_Using the information_.
(a) Answer these questions from the Oracle digest:
(i) How many votes does the header line give for issue 1277?
(ii) Who selected item 1277-02?
(iii) In the reply about cowboys, what does the Oracle say it could bring to a gunfight and still win?
(b) Decide whether each statement agrees with the Oracle digest. Answer yes or no for each and quote the words that decide it.
(i) Item 1277-01 has a mean of 2.9.
(ii) The writer of the first question proposes OWAAKO as short for "Oh Wise And All Knowing Oracle".
(iii) Item 1277-02 was selected by Klone.

_Passage for review_.
1277  49 votes 2fjb2 13cif 0cjc6 07ij5 36le5 29pa3 8ff92 3jh91 bcd58 0bjd6
1277  3.1 mean  2.9   3.9   3.2   3.4   3.2   3.1   2.6   2.7   2.7   3.3


1277-01    (2fjb2 dist, 2.9 mean)
Selected-By: Klone (aka Daniel V Klein) <dvk@lonewolf.com>

The Internet Oracle has pondered your question deeply. Your question was:

> OWAAKO,
>
> I have decided that, to assist you in your oracling, I would like to
> coin a few useful acronyms.  For instance, I think we need a standard
> and easy tribute, such as Oh Wise And All Knowing Oracle (OWAAKO), so
> as to not make you read such things over and over again.  I think You
> Owe The Oracle (YOTO) might require less ink and hand motions on the
> part of your priests.  What do you make of these ideas, great Oracle?

And in response, thus spake the Oracle:

} GI! SB! EBIBFTI, AWLI.
}
} YOO a new cell phone.


1277-02    (13cif dist, 3.9 mean)
Selected-By: Kirsten Chevalier

The Internet Oracle has pondered your question deeply. Your question was:

> Oh Oracle most wise, who could bring a knife to a gunfight and win
> anyway, please tell this lowly supplicant...
>
> Where have all the cowboys gone?

And in response, thus spake the Oracle:

} First, just to make sure we're clear, I could come to a gunfight with a
} spoon and win anyway.  Isn't *that* ironic?

_Data_.
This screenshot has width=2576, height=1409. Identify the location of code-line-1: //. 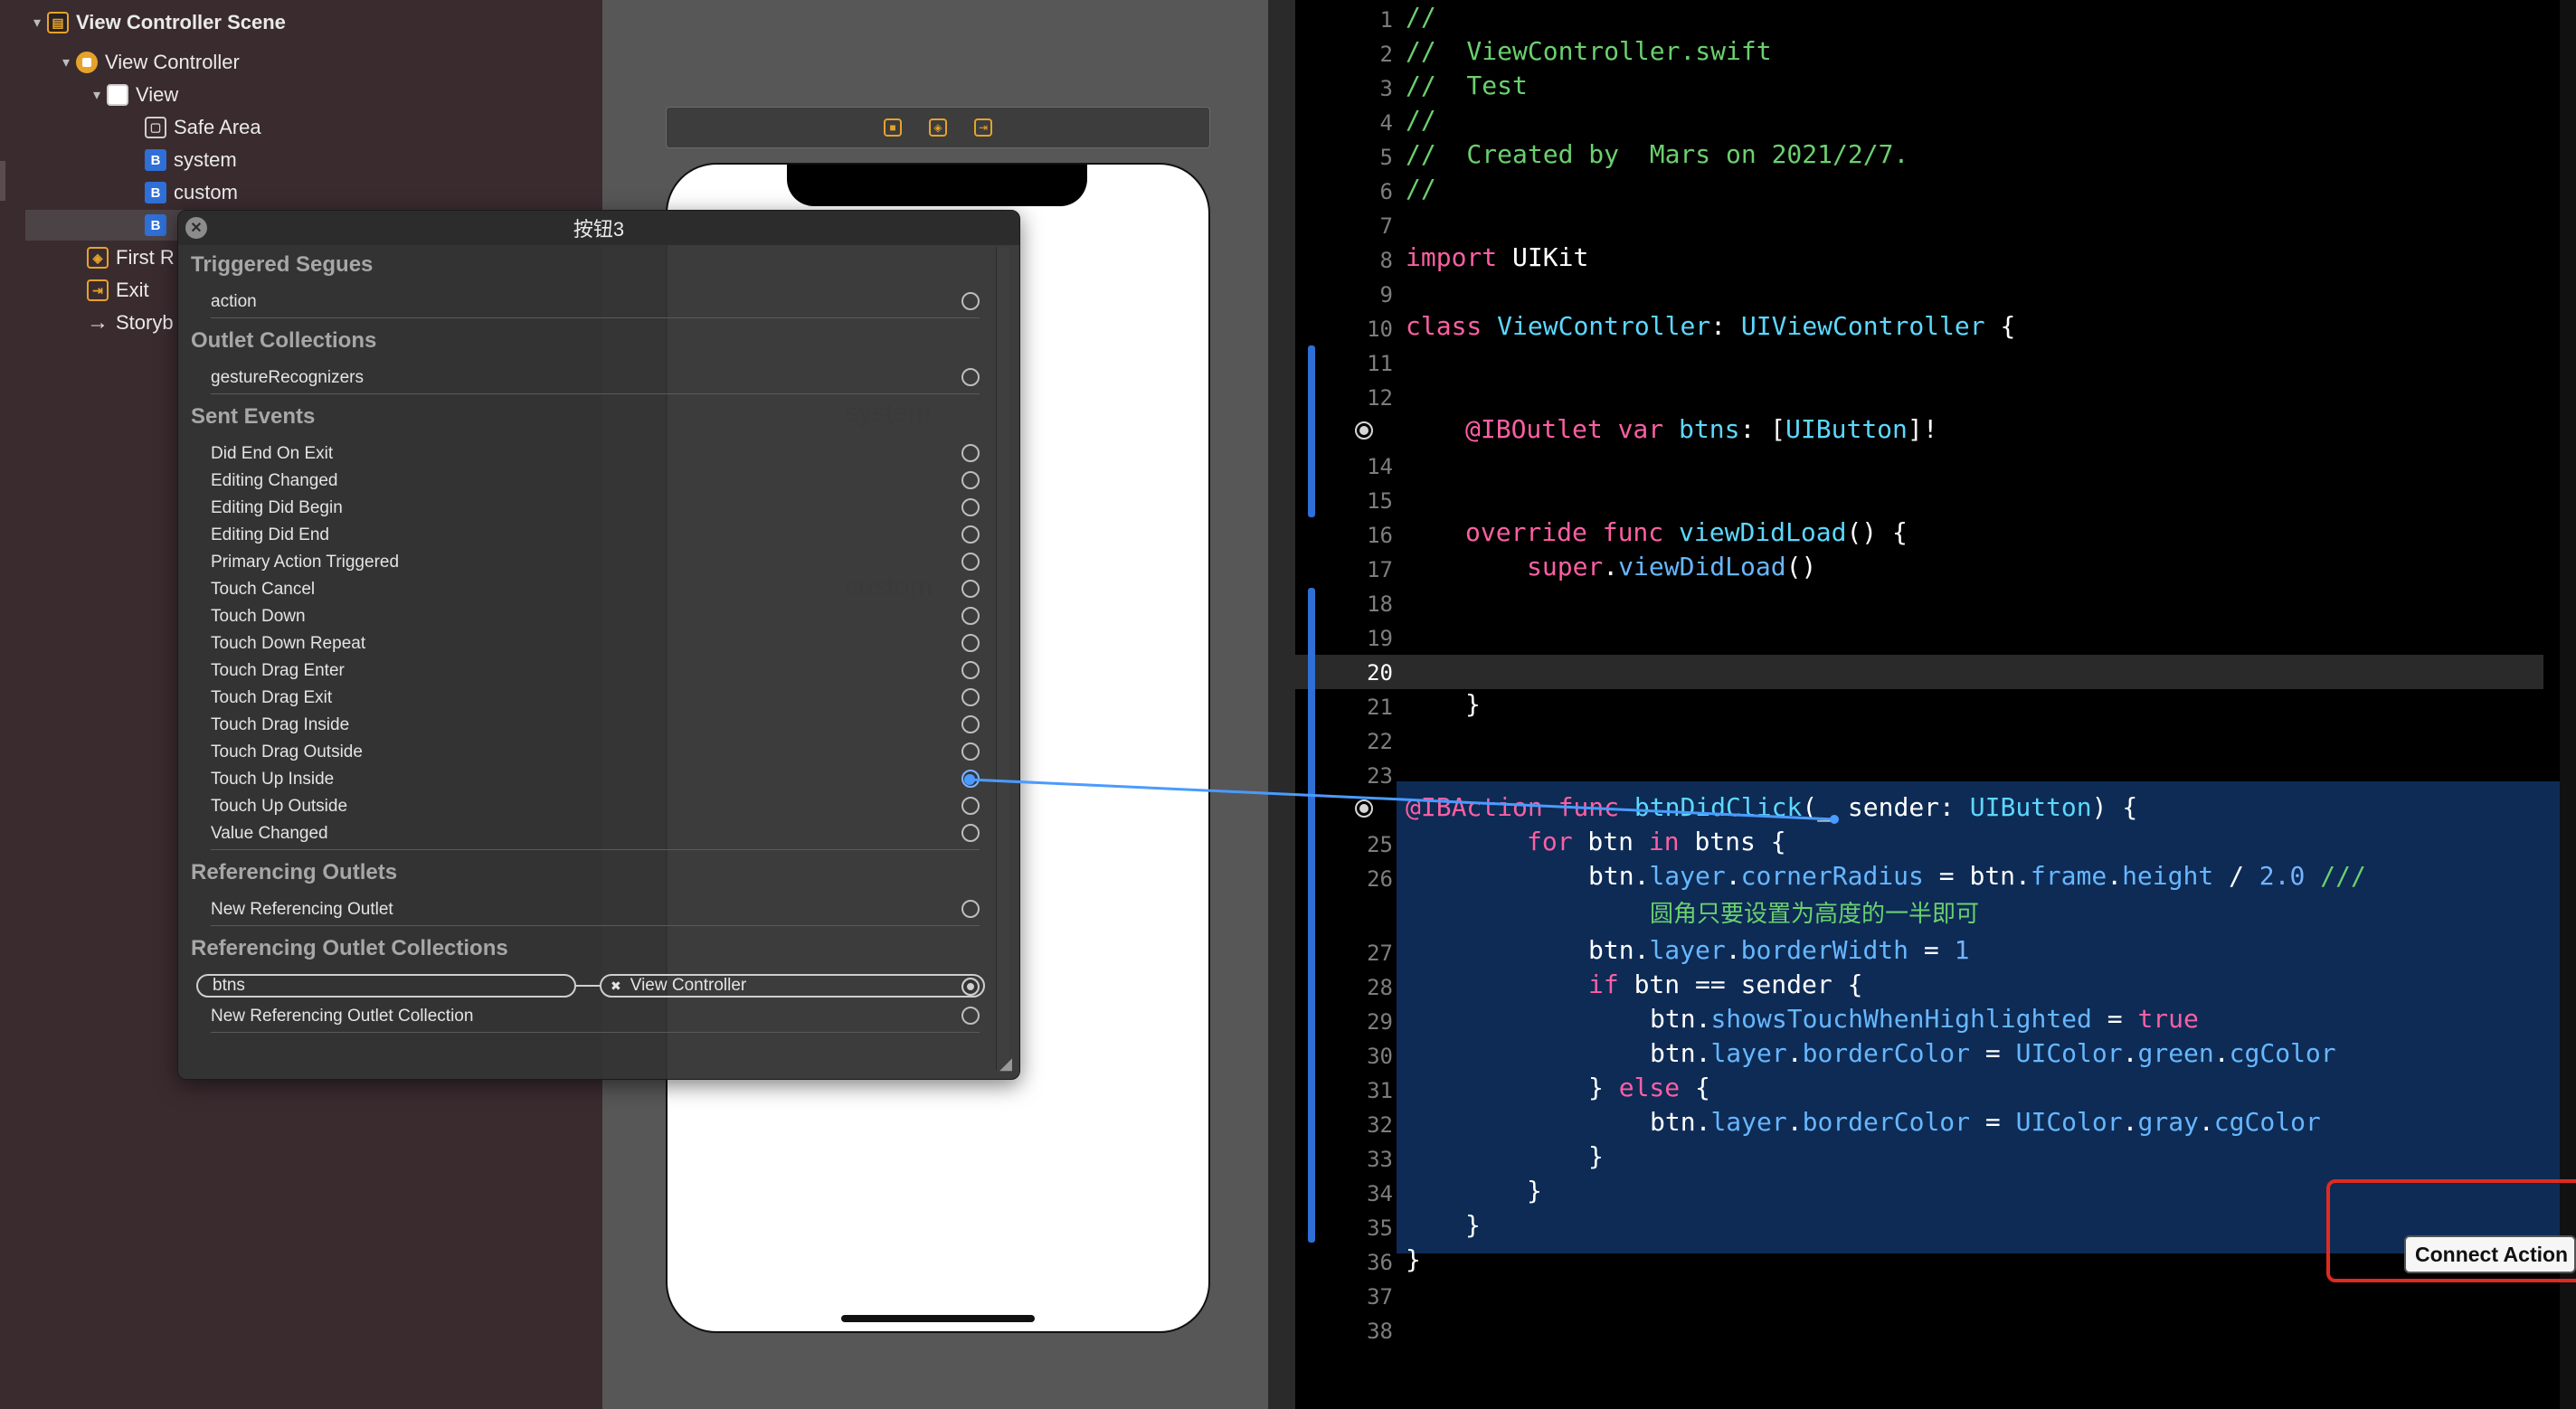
* * *
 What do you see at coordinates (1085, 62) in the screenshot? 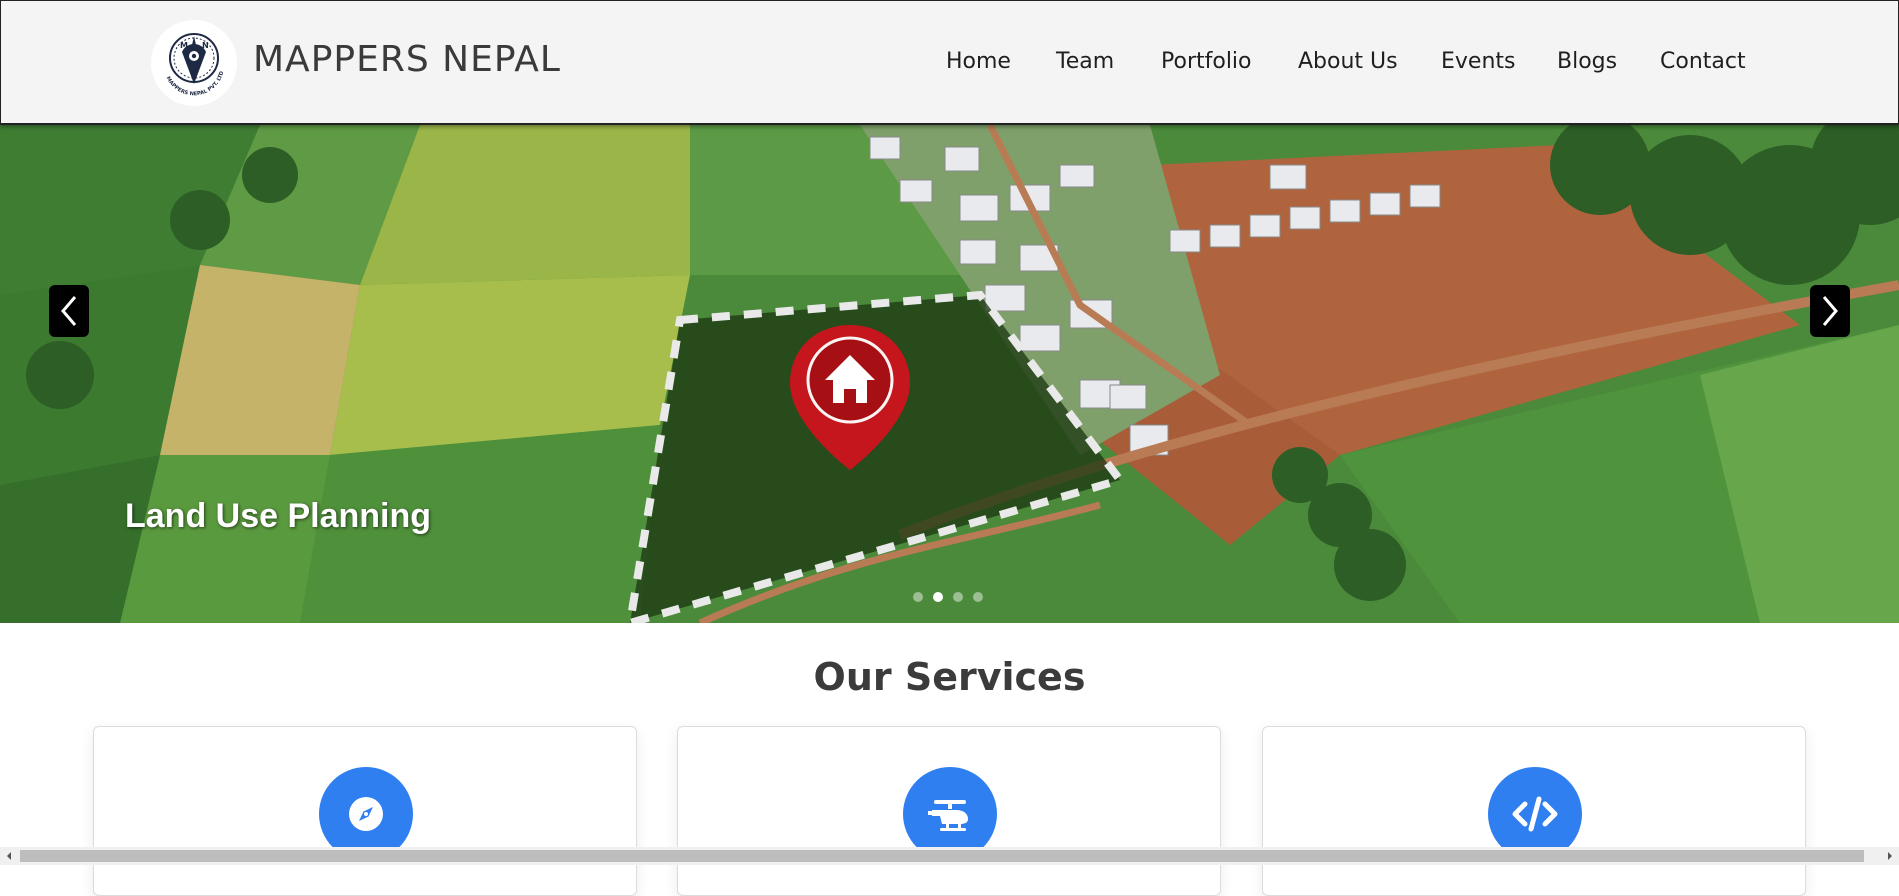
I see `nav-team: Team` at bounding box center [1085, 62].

_Results for the exercise_.
(a)
(i) 49 votes.
(ii) Kirsten Chevalier.
(iii) A spoon.

(b)
(i) Yes: "(2fjb2 dist, 2.9 mean)".
(ii) Yes: "Oh Wise And All Knowing Oracle (OWAAKO)".
(iii) No: "Selected-By: Kirsten Chevalier".